A new appliance from Cisco Systems that tracks the location of Wi-Fi clients within a network will spur dramatic growth in the already fast-growing wireless space, solution providers said.
"This is where wireless gets hot," said Larry Hart, director of strategic accounts at Global CTI Group, a solution provider in Bakersfield, Calif. "With this, there is hard ROI we can walk into clients with and show them how a wireless network can save them money."
Unveiled at the Interop conference in Las Vegas last week, Cisco's Wireless Location Appliance 2700 tracks up to 1,500 Wi-Fi clients within a company's WLAN, said Ann Sun, senior manager of wireless mobility solutions at Cisco, San Jose, Calif. The appliance hones in on the location of devices accessing the network with Wi-Fi clients as well as those tagged with active RFID stickers, Sun said.

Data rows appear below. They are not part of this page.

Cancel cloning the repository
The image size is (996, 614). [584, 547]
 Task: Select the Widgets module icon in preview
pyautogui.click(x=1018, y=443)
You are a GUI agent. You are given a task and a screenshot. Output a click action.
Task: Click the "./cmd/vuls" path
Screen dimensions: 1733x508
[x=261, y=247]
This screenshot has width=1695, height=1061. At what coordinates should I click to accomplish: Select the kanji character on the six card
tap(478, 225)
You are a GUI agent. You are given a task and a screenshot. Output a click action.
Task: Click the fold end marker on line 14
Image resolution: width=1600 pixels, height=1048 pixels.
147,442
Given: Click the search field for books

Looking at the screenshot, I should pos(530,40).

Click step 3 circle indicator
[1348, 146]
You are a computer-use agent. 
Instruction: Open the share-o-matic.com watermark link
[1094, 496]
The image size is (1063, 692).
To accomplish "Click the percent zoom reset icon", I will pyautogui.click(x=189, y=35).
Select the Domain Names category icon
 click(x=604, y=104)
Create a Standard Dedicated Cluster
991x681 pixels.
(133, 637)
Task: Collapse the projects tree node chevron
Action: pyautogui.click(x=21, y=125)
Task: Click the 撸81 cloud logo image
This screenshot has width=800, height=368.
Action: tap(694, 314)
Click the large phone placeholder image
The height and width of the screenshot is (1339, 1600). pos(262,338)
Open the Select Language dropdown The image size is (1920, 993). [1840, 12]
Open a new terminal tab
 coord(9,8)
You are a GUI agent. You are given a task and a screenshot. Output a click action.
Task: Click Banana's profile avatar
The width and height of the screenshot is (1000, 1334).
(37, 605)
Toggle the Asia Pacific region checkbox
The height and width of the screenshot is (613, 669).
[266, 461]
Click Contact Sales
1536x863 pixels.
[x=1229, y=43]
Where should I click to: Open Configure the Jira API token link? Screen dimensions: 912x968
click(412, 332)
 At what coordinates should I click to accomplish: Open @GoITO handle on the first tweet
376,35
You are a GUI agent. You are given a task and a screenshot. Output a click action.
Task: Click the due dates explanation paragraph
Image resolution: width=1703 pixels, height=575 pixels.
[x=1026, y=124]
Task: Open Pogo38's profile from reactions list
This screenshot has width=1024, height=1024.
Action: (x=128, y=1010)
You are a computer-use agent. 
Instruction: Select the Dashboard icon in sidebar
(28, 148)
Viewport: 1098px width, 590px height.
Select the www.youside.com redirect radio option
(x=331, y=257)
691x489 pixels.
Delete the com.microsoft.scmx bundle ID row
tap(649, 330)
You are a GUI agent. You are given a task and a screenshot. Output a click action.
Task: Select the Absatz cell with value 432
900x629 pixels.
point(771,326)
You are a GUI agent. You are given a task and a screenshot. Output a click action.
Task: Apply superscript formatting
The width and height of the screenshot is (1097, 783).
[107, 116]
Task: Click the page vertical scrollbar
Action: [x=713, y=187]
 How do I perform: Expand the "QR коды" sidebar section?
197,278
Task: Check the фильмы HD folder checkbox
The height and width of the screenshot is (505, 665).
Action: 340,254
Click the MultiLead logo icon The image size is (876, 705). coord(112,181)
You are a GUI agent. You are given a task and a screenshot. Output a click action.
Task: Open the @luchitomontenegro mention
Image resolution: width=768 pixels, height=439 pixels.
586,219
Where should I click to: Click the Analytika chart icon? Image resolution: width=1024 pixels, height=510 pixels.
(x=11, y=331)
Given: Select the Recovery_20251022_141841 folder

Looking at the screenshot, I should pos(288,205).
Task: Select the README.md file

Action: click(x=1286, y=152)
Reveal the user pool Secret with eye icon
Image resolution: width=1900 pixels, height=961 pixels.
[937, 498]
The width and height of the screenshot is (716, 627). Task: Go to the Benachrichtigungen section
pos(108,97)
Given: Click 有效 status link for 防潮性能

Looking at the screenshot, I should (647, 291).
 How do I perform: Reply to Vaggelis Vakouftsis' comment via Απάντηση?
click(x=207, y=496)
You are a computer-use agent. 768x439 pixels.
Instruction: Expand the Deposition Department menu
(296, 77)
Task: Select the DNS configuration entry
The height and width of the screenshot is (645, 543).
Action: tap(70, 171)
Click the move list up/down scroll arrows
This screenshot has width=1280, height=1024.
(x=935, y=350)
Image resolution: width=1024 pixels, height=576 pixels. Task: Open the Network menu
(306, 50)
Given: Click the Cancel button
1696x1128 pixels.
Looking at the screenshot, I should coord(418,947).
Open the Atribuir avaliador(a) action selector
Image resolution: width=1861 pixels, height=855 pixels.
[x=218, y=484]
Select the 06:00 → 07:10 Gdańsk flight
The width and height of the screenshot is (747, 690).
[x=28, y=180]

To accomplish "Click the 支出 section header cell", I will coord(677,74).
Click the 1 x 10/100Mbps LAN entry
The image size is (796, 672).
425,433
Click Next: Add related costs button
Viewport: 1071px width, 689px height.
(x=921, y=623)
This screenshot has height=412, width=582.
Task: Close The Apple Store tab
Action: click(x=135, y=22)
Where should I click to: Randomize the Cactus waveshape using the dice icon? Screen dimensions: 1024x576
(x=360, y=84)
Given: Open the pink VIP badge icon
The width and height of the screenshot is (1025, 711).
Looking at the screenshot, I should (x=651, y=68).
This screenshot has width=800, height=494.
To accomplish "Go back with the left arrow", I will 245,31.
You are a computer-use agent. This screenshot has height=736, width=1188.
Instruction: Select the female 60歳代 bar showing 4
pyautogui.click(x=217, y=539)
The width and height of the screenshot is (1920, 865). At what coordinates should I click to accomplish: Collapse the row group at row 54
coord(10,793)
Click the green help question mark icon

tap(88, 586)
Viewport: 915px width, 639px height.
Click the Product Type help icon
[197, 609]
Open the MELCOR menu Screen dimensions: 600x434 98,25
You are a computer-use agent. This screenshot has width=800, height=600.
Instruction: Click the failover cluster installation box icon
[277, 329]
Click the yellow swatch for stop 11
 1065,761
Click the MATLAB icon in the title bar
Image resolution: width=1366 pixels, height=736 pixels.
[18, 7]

Brian Gilbert, CEO of NeTeam, a Cisco partner in Akron, Ohio, said the device should gain immediate traction in the health-care field. "Our primary customer base is hospitals, and in a hospital there are expensive assets floating around all the time," he said. "To give them the ability to track assets such as crash carts and infusion pumps, both to avoid loss and to locate them quickly in an emergency, is very cool. We can't wait to get our hands on this."
Gilbert, too, said the new appliance answers the wireless ROI question. "I'm a mobility specialist, and it's always been hard to prove the ROI of a wireless deployment," he said. "This does it. This one appliance adds tremendous value for customers that have already deployed wireless."